What Does Studio 54 Have to do with Social Media?
Steve Rubell knew how to make people crave his content (club). Do you?
One of the most classic theories taught about human nature is Maslow’s Hierarchy of Needs. I first learned about it in my very first class in college. It was an introductory psychology class and it made perfect sense. I never really expected to hear about it again, but over the years, it came up again in different classes. Now, here I am at the other end of the spectrum and I find myself teaching it to my own students in business classes.
The premise is that people are motivated to meet specific needs. Some are more basic than others and are found at the bottom of the pyramid shown here. They include the things that people need in order to physically survive, such as food and water. Next are the Safety needs – things like a basic home to stay safe from the weather and law & order to feel safe. As the needs on the bottom of the pyramid are met, people start looking to meet needs that are higher up on the pyramid.
The next two levels: Social and Esteem needs are where social media comes into play regarding Maslow’s theory. Humans are social animals. We need to interact with others of our own kind. We crave friendship and affection. Social media is simply the newest way that we can accomplish it.
Why am I telling you this? Because if you as a social media professional can keep this in mind, then you are in a better position to succeed. The best social media professionals will strive to let the people that use their social media sites to meet their social and esteem needs. Getting people engaged with other people (and your brand) helps them fulfill their social needs.
Social media can be an outstanding tool to help them meet the esteem needs and help yourself at the same time. Specifically social media groups can do this for you. If you know any of the history about the infamous Studio 54 in New York City, then you may know how owner, Steve Rubell, kept the place so successful, beyond the serious amounts of drugs and free sex that were available there, that is.
The club itself was exclusive. Yes, it was technically open to the public, but only the rich and powerful or the good looking people were allowed into Studio 54. It was the place to be in the late 1970s and early 1980s. Andy Warhol once said that, “The key of the success of Studio 54 is that it’s a dictatorship at the door and a democracy on the dance floor.”
He wasn’t exactly right. Once you were in the door, you wanted to get into the balconies. After the balconies, you wanted into a private room. After that, you wanted into the hidden areas that almost nobody knew about. It was like how kids on a school bus know their ranking by how far back they were allowed to sit.

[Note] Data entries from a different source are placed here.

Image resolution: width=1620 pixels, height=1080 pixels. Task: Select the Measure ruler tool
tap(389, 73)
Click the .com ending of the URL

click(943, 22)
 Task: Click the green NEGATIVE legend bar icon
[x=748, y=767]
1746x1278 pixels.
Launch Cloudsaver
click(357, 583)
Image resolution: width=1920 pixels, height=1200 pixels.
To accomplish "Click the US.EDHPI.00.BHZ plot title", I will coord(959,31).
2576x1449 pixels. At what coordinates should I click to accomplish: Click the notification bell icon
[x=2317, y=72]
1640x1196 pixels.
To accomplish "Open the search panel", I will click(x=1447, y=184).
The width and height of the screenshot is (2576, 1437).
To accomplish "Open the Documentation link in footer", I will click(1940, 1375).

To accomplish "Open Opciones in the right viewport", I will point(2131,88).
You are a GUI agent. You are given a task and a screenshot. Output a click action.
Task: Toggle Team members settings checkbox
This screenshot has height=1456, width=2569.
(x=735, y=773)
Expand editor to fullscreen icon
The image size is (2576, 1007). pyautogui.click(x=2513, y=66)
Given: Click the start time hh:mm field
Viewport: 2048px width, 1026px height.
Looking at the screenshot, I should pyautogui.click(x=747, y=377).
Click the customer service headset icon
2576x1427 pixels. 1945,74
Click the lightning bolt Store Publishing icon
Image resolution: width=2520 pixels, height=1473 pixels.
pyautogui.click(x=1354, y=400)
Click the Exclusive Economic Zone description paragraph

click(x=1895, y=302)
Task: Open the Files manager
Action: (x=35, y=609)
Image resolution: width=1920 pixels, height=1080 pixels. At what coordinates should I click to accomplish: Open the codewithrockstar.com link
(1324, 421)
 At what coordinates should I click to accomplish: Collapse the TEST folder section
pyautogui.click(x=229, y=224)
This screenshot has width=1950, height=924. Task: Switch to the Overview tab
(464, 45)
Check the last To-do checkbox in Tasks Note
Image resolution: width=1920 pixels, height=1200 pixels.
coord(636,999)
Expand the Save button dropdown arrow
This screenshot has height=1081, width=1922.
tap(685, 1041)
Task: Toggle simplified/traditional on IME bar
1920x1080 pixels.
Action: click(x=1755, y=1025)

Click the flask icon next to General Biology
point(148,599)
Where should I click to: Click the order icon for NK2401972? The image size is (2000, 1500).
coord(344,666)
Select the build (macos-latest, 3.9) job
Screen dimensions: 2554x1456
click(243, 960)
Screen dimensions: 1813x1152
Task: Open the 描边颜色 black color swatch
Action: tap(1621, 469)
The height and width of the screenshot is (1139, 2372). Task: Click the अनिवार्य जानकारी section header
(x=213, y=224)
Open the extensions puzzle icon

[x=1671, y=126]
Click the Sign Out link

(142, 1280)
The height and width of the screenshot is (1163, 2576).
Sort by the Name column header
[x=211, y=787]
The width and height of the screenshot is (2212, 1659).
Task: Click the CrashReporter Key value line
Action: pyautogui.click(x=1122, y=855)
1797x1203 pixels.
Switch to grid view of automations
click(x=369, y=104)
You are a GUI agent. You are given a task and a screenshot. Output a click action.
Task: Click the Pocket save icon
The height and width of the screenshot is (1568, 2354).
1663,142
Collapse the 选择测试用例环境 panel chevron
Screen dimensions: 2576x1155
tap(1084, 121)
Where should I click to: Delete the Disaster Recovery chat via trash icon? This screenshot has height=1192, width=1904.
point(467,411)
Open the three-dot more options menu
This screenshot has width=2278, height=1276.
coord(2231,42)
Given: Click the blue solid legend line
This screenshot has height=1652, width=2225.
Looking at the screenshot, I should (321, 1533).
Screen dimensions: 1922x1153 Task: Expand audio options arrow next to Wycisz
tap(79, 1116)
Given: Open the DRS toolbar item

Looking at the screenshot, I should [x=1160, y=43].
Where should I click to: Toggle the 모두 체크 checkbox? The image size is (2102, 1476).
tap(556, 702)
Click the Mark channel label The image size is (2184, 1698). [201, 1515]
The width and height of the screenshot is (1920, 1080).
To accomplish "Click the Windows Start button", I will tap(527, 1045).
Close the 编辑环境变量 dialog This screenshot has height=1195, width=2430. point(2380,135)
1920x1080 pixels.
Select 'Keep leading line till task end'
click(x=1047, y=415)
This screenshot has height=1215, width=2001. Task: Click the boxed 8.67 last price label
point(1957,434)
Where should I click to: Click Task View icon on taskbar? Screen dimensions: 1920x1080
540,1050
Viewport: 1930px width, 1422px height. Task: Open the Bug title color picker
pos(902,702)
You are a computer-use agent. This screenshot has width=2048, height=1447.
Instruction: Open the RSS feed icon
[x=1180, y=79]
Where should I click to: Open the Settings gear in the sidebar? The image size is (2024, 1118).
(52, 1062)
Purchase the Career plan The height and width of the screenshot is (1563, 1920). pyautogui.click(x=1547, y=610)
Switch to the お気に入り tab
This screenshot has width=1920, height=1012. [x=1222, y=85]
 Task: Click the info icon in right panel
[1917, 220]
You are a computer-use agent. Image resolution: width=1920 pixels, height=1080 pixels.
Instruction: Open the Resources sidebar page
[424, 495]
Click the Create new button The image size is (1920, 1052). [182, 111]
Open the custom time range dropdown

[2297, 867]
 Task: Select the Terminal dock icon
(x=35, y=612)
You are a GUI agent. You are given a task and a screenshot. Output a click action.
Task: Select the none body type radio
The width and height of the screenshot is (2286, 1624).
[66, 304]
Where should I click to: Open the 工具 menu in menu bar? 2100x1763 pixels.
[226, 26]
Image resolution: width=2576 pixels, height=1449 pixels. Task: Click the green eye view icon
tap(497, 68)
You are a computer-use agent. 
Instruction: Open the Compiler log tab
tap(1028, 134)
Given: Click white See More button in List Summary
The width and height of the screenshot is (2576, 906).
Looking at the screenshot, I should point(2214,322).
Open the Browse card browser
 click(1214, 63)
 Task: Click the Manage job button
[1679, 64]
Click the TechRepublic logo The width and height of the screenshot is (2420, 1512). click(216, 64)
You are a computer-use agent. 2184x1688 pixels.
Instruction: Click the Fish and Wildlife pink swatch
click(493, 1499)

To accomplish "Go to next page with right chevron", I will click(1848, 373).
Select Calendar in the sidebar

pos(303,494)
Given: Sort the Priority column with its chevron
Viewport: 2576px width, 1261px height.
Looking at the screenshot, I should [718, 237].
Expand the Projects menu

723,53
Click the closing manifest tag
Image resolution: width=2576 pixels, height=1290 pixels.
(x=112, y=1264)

So, create groups for your followers in addition to Facebook pages and sharing content on LinkedIn. Provide the group members with exclusive content. Maybe it’s special offers or “inside” information that’s not available to the public. Either way, the people in the group will feel special and will not want to leave. If you’re planning on creating a group that is really exclusive, I recommend that the room be classified as either private or secret so that others don’t see the group and ask to be let into it.
Maybe create two groups – one public and one private so that you can avoid turning someone away who asks to join your group, not knowing about the private group. By making the private group by invitation only, you really set the stage to be the Studio 54 of the social media world.